======== Texto fornecido ========

A Audiência Inicial no NCPC e a não obrigatoriedade do comparecimento pessoal da parte, por Paula Menna

novo Código de Processo Civil instrumentalizou, de uma vez por todas, a denominada Justiça Multiportas, que gera a possibilidade de se promover a solução consensual dos conflitos, especialmente por meio das modalidades de conciliação e mediação.
Essa clara modificação de paradigmas se deve ao enorme anseio do Poder Judiciário e da sociedade em evitar que se eternizem os conflitos de interesses, em evidente prejuízo aos cidadãos e à economia.
Com o incentivo desses denominados instrumentos espera-se superar os já tão debatidos obstáculos ao acesso à justiça[1] para, em tempo razoável e, em boa parte sem judicialização, solucionar divergências surgidas na sociedade[2].
Sem sombra de dúvidas, a médio prazo, tais medidas não só promoverão significativa diminuição do número de conflitos que assolam o Poder Judiciário como, também e especialmente, oferecerão uma solução mais adequada, célere e econômica.
Já em seu artigo 3º, dispõe a novel Legislação que “é permitida a arbitragem”, além de ser dever do Estado promover, “sempre que possível, a solução consensual dos conflitos”, determinando que “a conciliação, a mediação e outros métodos de solução de conflito deverão ser estimulados por juízes, advogados, defensores públicos e membros do Ministério Público, inclusive no curso do processo judicial”.
É evidente, portanto, a intenção do Código de estimular a solução consensual, através da previsão já em suas Normas Fundamentais, inclusive como Política Pública.
Dispõe o novo Código de Processo Civil que, preenchidos os requisitos da petição inicial, não se tratando de hipóteses de improcedência liminar, na forma do artigo 332, e, ainda, versando a causa sobre direitos disponíveis, o Magistrado designará audiência de conciliação ou mediação.
Esse ato, portanto, será obrigatório e prévio até mesmo à apresentação da defesa, cujo prazo somente será iniciado no caso de não realização de acordo entre as partes, ao contrário da antiga audiência do Código de 1973[3].

======== Dados fornecidos ========

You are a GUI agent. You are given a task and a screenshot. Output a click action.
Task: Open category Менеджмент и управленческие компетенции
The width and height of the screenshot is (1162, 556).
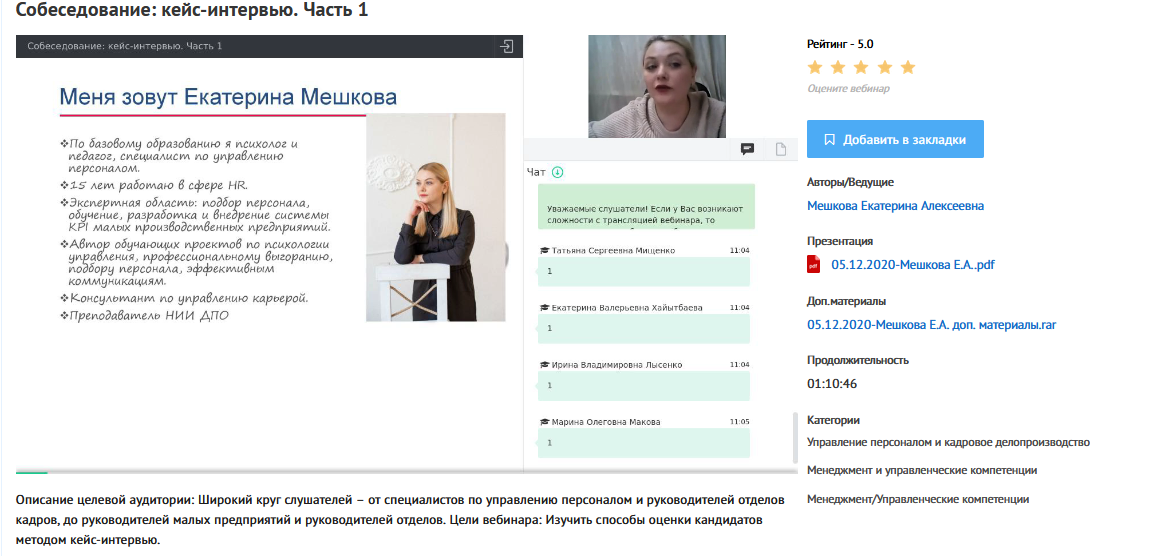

========

▶ Enunciado da tarefa
Prossiga com o texto sobre a audiência inicial no novo Código de Processo Civil a partir da última frase apresentada.

▶ Resultado do exercício
A parte ré será, então, citada e intimada para comparecimento na audiência, devendo constar expressamente do mandado não só a data, local e hora da audiência, como, ainda, o prazo para defesa e a advertência de que a sua ausência injustificada acarretará na aplicação de multa, por ato atentatório à dignidade da justiça[4].
O artigo 334, em seu parágrafo 9º, determina que a parte deverá estar acompanhada por seus advogados ou defensores públicos. Ou seja, a parte deverá necessariamente estar representada em Juízo por seus procuradores[5].
Esse parágrafo comunga com a ideia de que a advocacia é função essencial à administração da Justiça e tal exigência atende aos princípios da ampla defesa e do contraditório, corolários do due process of law.
Como se sabe, a capacidade de ser parte e de estar em Juízo não se confundem com a capacidade postulatória, suprida, obrigatoriamente, por meio de advogado devidamente habilitado.
A aparente confusão se dá pela expressão constante do § 9º, no sentido de que as partes “devem estar acompanhadas de seus advogados”.
Será que a expressão constante do citado parágrafo criaria a obrigação da parte comparecer pessoalmente e estar, ainda, acompanhada de seu advogado, o qual não poderia comparecer desacompanhado? Essa não nos parece a melhor interpretação do artigo.
Como exposto acima, a obrigatoriedade da presença do advogado se dá pela necessidade de que a parte seja assistida por representante técnico, capaz de auxiliá-la durante as negociações.
Por outro lado, a presença pessoal da parte é facultativa, podendo esta comparecer através de representante[6] ou advogado, com poderes específicos para transigir e negociar[7][8]. O Código exige, unicamente, que os poderes sejam outorgados por procuração, na forma do § 10[9].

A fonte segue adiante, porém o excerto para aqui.